What you have to do >> Restate every line of the items, requests included, starting at the line that contains "Open the hamburger navigation menu" and ending at the last line of the items, and shift each coordinate in the answers by -44. Leave the pictures out of your answer.

Start

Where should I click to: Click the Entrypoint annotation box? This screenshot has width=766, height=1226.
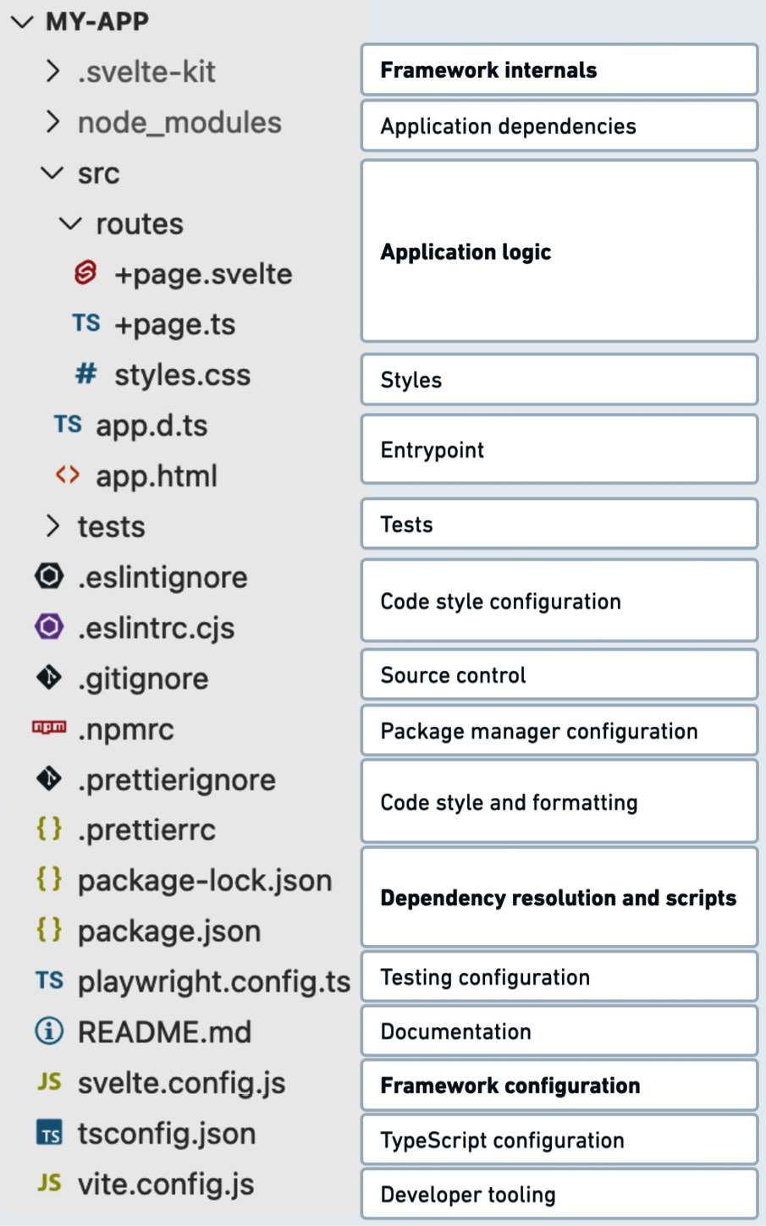(559, 449)
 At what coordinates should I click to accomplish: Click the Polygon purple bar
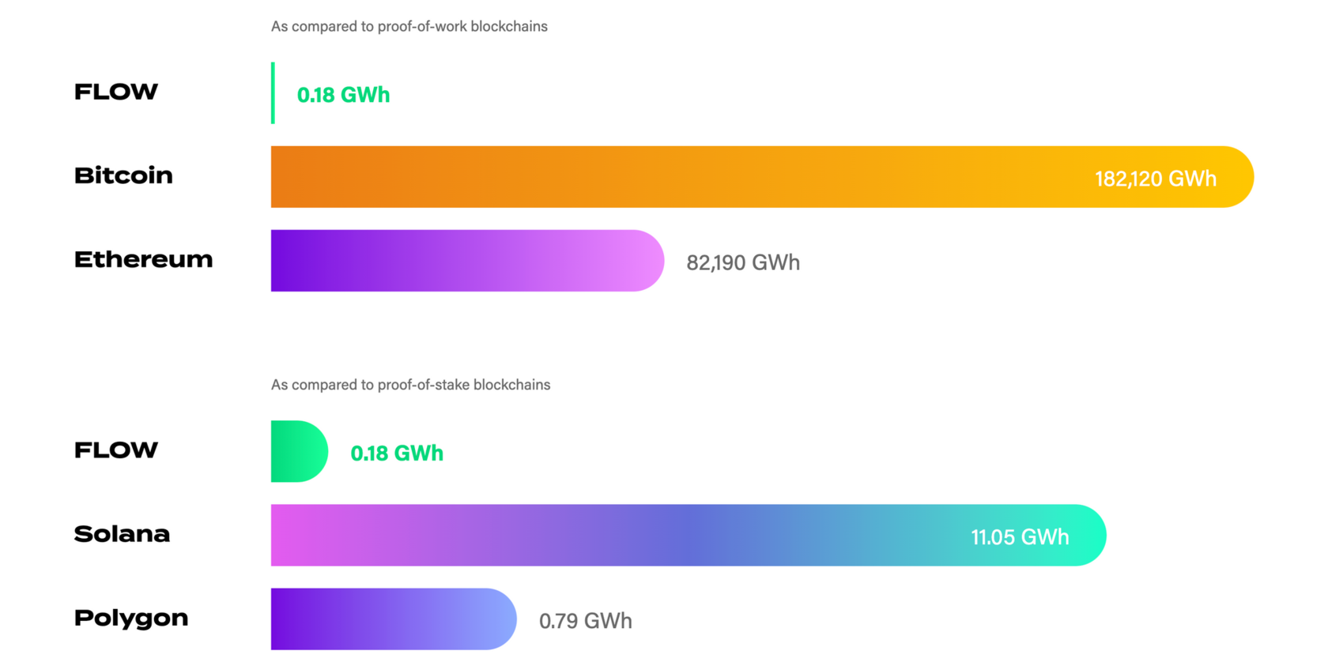pos(394,619)
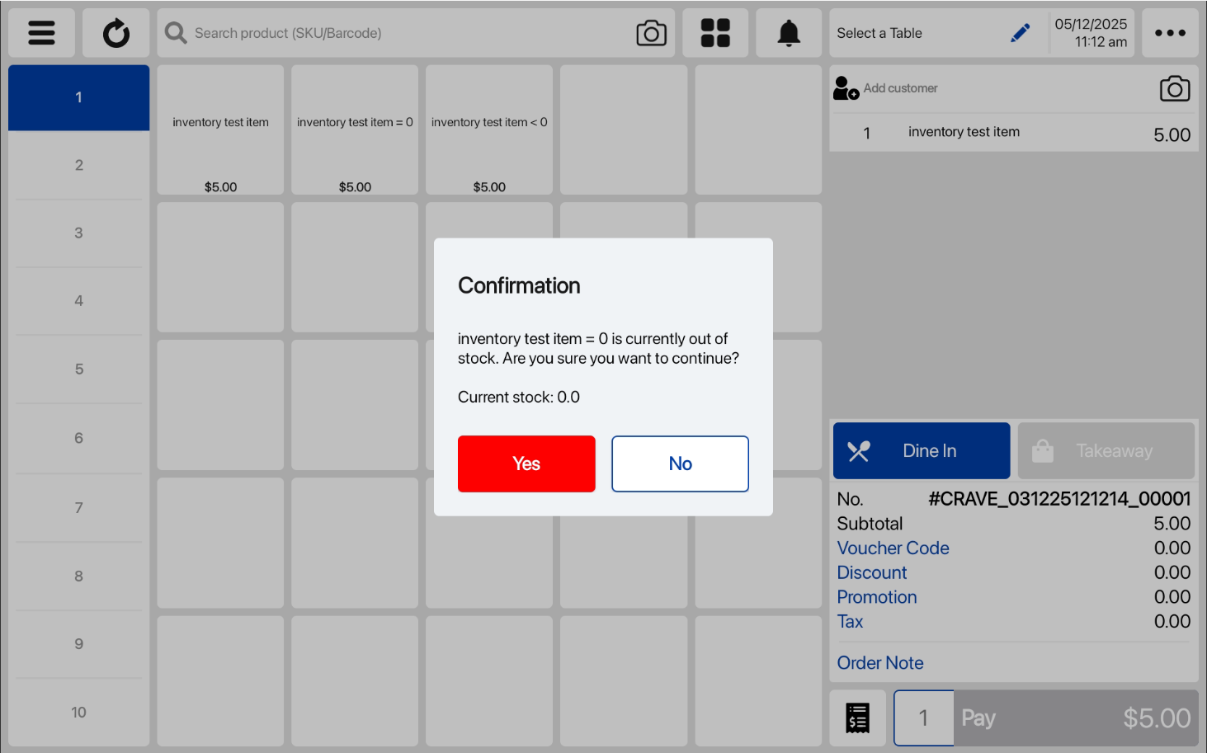Click the Add customer person icon

pos(846,88)
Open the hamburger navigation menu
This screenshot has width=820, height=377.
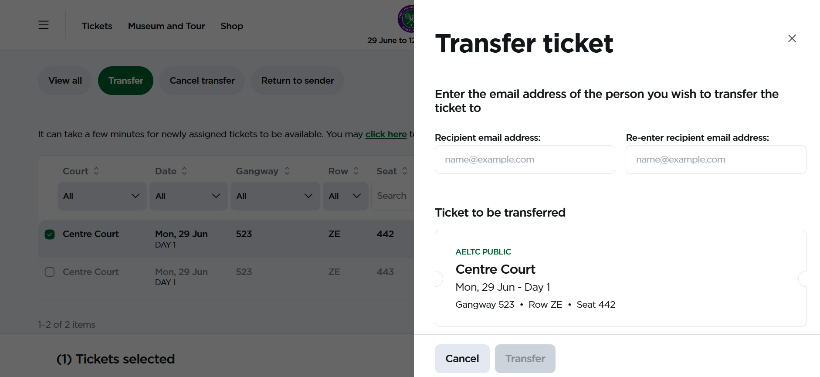pos(44,25)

End

Finished answer >>
Open the hamburger navigation menu
This screenshot has width=820, height=377.
pos(0,-19)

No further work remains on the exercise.